#### Your instructions:
Return the passage of the semi-orthogonal subspaces summary from "Contribution" up to and including "extreme offer values.", copied word for word.

** Opening Text block block **

Semi-orthogonal subspaces for value mediate a tradeoff between binding and generalization

TL;DR

This study shows that the brain uses semi-orthogonal neural subspaces to bind and encode the values of options in a decision-making task, balancing binding accuracy and generalization.

Contribution

It introduces the novel concept that neural populations employ semi-orthogonal subspaces for value binding, supported by empirical data from macaque brain recordings.

Findings

Neural populations encode offer values in distinct subspaces based on spatial location.

Orthogonal subspaces encode sequential offer values, aiding binding.

Behavioral errors correlate with neural misbinding, especially for extreme offer values.

** Closing Text block block **
** Opening Dataset entries block **

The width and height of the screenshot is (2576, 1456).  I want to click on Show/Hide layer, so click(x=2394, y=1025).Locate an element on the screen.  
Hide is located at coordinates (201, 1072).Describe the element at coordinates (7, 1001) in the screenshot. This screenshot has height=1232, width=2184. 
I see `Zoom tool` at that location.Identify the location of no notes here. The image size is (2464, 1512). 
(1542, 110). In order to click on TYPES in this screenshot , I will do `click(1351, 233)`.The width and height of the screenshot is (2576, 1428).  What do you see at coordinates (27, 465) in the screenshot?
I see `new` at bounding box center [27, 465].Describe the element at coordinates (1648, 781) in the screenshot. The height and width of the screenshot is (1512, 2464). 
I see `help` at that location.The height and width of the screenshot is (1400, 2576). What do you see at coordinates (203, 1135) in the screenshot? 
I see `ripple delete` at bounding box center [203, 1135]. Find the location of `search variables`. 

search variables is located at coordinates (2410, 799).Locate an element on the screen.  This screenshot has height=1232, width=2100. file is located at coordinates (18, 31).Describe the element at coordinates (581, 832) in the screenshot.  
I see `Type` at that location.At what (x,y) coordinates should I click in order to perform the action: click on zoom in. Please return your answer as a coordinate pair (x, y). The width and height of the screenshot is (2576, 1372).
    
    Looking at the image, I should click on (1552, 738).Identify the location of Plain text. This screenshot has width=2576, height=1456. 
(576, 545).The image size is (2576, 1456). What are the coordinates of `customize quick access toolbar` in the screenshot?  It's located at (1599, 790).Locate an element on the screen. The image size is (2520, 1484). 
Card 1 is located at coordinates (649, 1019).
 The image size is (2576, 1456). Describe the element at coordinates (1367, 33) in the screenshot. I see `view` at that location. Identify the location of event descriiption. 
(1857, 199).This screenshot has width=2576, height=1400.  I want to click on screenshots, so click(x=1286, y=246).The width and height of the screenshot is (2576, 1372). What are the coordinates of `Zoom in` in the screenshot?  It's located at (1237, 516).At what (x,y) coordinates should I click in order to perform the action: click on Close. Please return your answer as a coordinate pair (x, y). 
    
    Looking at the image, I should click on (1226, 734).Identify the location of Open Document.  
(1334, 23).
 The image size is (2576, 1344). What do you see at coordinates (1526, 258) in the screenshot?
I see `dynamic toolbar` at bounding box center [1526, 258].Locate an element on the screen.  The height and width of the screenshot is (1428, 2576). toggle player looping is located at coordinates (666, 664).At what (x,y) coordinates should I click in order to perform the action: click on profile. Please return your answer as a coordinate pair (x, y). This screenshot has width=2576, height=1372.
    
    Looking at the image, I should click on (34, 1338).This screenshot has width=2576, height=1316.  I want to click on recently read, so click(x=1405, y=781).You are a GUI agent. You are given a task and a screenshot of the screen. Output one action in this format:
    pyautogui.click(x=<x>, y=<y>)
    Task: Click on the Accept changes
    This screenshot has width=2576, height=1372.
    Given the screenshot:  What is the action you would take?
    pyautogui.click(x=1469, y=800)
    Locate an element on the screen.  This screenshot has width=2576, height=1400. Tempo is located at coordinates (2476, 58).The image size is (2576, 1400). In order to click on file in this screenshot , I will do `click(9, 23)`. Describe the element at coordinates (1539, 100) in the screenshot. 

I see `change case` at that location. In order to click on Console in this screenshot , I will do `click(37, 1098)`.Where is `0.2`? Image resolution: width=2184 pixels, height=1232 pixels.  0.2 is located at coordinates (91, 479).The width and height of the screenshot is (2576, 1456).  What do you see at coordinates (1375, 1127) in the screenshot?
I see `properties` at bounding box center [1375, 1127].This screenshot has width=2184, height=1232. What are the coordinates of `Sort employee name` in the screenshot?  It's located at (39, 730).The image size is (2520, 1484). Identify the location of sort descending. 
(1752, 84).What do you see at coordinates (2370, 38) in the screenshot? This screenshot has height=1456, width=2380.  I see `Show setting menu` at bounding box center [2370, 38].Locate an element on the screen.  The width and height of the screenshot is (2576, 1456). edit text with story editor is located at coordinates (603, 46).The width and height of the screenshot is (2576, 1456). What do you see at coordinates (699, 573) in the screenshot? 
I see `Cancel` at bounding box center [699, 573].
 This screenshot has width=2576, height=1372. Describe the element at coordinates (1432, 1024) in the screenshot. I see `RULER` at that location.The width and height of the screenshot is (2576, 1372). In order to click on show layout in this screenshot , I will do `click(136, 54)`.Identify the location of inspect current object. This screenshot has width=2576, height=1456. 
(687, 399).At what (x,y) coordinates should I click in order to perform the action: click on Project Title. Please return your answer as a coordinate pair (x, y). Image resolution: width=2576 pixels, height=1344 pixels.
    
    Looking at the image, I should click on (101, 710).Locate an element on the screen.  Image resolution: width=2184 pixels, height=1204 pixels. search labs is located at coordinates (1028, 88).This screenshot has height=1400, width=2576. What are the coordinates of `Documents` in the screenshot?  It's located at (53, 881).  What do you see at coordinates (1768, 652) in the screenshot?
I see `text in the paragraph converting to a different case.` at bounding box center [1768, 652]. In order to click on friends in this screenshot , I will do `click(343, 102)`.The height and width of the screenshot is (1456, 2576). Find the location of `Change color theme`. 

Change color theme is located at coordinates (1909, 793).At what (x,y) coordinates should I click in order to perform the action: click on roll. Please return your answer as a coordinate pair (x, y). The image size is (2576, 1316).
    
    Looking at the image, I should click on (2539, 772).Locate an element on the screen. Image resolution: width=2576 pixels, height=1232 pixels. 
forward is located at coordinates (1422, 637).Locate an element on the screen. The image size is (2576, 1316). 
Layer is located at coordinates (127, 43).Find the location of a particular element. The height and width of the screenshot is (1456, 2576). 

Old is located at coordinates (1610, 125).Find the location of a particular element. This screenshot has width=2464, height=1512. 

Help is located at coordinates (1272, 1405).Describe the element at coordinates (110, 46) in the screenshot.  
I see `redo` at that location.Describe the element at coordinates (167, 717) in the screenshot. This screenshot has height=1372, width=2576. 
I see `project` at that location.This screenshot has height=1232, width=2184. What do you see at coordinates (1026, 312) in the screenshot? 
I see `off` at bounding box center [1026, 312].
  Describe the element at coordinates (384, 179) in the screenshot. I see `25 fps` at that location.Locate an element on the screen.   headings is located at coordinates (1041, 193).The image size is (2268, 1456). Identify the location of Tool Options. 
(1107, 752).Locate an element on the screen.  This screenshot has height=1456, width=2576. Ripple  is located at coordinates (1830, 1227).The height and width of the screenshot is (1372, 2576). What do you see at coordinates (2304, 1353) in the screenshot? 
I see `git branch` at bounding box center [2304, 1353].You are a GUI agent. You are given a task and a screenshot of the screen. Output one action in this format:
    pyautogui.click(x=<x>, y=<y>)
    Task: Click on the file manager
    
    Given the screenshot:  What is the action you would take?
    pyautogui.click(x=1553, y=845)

** Closing Dataset entries block **

#### Your solution:
Contribution

It introduces the novel concept that neural populations employ semi-orthogonal subspaces for value binding, supported by empirical data from macaque brain recordings.

Findings

Neural populations encode offer values in distinct subspaces based on spatial location.

Orthogonal subspaces encode sequential offer values, aiding binding.

Behavioral errors correlate with neural misbinding, especially for extreme offer values.